Calliope slurped a noodle and then, while she was chewing, said through the corner of her mouth, “I guess I am already dressed up.”

“The way Ensign Watterson and Petty Officer Vladivosk were describing it, it’s supposed to be quite the experience,” Corvus offered, repeating what she’d heard that had ultimately driven her here. She didn’t want to make light of what Calli was going through but she thought she might approve of the change of topic. Something not distressing. Something focused on enjoyment and who didn’t enjoy a bit of dessert? “What is it you’ve got there?” she asked, looking over her soup. It didn’t seem quite like anything she’d seen before.

“Chef KevaQ made me some Lily drop soup.” She said, as though the gesture was more precious than latinum. “It’s an Orion dish.”

“Do you… know the Chef?” Corvus asked with a quizzical expression.

“He practically raised me! Do I know the chef…” Calliope repeated with a roll of her eyes, which became a head roll, lolling into her shoulders into a gesture manifesting in a complete lean over the counter. “Qevpob KevaQ!” Calliope shouted his name and title across the kitchen, beating her hands into the service bar suddenly, and feigning impatience through a grin. She remembered an episode of Take and Eat when KevaQ had explained that ‘honorable Klingons do not mutter. They make their demands known. Indifference is not a virtue. Either you want something, or you do not’.

“Vjlvjtlh!” came a barked reply from somewhere in the back, telling her to go ahead and speak up.

She leaned on both of her palms, her already low neckline plummeting, and bared her upper teeth. “Maj hoD naD yay, Hij chIS batlh!” Her pronunciation might have been poor, but her delivery carried like a Klingon. Our captain commands ‘Victory’. Delivered with honor.

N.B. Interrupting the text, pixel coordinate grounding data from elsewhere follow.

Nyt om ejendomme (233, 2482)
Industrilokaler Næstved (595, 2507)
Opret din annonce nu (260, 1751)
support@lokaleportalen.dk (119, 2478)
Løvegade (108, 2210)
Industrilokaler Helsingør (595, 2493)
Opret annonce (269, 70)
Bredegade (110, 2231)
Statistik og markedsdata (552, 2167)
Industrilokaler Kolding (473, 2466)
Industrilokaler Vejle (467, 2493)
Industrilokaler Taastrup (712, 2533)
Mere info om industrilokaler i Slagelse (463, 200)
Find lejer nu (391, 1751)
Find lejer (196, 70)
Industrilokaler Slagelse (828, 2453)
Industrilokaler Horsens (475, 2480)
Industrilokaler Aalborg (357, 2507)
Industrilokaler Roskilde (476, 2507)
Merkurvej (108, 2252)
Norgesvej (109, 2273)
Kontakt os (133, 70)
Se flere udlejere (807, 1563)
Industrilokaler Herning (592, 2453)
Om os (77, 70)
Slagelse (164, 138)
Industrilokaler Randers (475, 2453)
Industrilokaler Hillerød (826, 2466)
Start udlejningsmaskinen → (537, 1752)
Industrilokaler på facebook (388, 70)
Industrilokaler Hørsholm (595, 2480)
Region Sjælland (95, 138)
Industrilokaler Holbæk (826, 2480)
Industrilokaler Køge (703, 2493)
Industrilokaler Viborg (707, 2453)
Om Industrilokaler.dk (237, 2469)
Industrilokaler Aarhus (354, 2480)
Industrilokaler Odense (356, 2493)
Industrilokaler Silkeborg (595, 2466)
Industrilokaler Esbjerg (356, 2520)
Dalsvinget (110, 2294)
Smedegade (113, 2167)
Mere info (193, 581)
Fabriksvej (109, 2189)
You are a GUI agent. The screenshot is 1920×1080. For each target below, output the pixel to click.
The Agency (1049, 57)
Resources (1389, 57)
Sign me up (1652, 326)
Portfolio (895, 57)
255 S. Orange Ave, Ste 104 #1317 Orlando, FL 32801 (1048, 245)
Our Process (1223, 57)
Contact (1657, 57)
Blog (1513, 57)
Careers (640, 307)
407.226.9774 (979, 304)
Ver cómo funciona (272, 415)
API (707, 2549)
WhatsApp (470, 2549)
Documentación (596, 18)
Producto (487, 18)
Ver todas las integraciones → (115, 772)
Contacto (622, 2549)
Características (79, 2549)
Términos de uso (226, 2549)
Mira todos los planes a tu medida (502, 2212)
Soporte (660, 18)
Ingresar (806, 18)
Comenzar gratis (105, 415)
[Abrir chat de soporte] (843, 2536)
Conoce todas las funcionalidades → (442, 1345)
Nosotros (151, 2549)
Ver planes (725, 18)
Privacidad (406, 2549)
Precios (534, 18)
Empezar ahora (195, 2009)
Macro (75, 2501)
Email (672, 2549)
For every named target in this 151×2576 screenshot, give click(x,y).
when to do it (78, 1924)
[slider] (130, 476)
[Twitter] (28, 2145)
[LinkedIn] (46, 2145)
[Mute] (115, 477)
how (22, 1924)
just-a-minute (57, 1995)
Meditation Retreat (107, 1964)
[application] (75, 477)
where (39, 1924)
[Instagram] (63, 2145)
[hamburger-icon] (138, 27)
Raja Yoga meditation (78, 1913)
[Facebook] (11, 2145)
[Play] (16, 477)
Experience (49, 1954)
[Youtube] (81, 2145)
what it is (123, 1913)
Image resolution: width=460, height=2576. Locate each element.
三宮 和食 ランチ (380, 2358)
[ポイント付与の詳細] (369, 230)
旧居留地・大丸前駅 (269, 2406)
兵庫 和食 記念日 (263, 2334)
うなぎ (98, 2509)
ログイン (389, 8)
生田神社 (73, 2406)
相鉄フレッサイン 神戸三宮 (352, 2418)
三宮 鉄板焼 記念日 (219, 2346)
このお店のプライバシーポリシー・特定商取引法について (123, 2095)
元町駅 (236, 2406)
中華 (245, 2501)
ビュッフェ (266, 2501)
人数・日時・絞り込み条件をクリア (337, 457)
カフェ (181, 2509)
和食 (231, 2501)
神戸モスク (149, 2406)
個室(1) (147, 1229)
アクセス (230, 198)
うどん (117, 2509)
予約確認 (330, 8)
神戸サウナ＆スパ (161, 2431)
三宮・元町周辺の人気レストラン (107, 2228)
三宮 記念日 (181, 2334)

“Nuqjatlh?” An aged, white-haired head lifted over the back counter in the kitchen, scowling. “Maj hoD?”

“hIja!”

He threw up his hands and grumbled. “Dutlhobqang'a'?” He asked, wondering why no one had told him sooner that they were waiting on the station Captain.

Calliope threw up her hands in return. “DaH jIQuch!” she said, conveying that she was telling him now, after all.

There was new activity in the kitchen as people shuffled and abandoned stations to converge with the chef who called out for “chenmoH! chIch chenmoH.” A lighter was found.

They formed a procession around one waiter who balanced the desserts arranged on a metal serving tray, and began a rousing round of, “meH QeyllS, meH yay!” The dessert bowls looked luscious, and then just as they set it out, a whoosh of flame moved like a fireball over the tray holding them. It lasted just long enough for the effect to lick colorfully and then leave the shells crisped and the dessert inside still cool.

Chef KevaQ remained as the rest of the kitchen crew dispersed. He was round in the belly and a greasy apron barely reached around his middle, the stitches in the sash strained mightily.

“Captain DeHavilland!” he said with a pleased chuckle while from behind the bar he brought up a two glasses and a tall bottle with a long neck and a bulb-like base form, and, resisting the urge to loosen the stopper with his teeth, instead observed Federation politeness and uncorked it with one of the cleaner corners of his apron. The plump depth of the wine bottle resounded back as the seal opened. He poured the glasses. “Welcome to the Dynasty.”

“Thank you,” Corvus grinned, “That was one hell of a welcome,” she added with a chuckle, taking the offering glass. “Welcome to Obsidian Command, Chef. Please. Have one with us?” she waved, suggesting he find a third glass.

KevaQ dragged a stool noisily across the deck and sat his creaking bones down, complying and filling a third glass with a satisfied sigh. “It has been a busy day,” he admitted. “Like the advance on Voh'Ragnar Seven, when the chronometers all froze and it was a fortnight before they realized they were fighting inside of a timeloop…”

Corvus raised her glass, “My Klingon’s pretty rusty, but I believe the proverb is: Stop talking! Drink!” she declared firmly, in her best imitation Klingon.

KevaQ raised his glass and drank to that.